I think a good analogy is an audience watching a horror film. Some members of the audience sit there with a smirk on their face. Others have varying degrees of physical and emotional reaction. A few may be so upset that they feel afraid long after the lights come up.

Clearly, the sensory imput of the sights, sounds and story have an impact on some part of the audience. And the immersive qualities of the experience have something to do with the reaction. (That's why the experience of watching a movie on a big screen is very different than watching it on a 13" laptop.)

I'm guessing this example won't sway your opinion, so maybe we can just disagree on this for the time being. In any case, I appreciate your thoughts and the time you've taken to add to the conversation here.

Digado said...

Well i guess it comes down to circling the wagons in this manner again - 'obviously if you haven't experienced it you will not understand it' - I'm really not impressed with that 'defense'. Its not about what I know or understand really, I was hoping you could provide some insights in how you think immersion affects these relationships but you haven't been doing that...
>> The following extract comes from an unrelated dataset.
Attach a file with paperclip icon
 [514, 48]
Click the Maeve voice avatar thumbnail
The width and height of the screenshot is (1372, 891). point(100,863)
But it does fall in line with whats been said so far. It creates the ultimate meme (you have to be in to know) to justify behavior within a certain crowd rather then to interpret human behavior as actual human behavior which could potentially be painful - there is always the 'magic of immersion' to add to the formula and pretend things are 'blurry' :)

Botgirl Questi said...

digado: I apologize for the less-than-respectful tone of my earlier responses to your comments. Upon reflection, I realized that the source of the frustration I ended up projecting at you was actually my own lack of clarity on this stuff.

Please bear with me. I hope to have a more refined expression of what's behind the AIR idea soon. Then if we end up disagreeing, it will at least be about the same thing.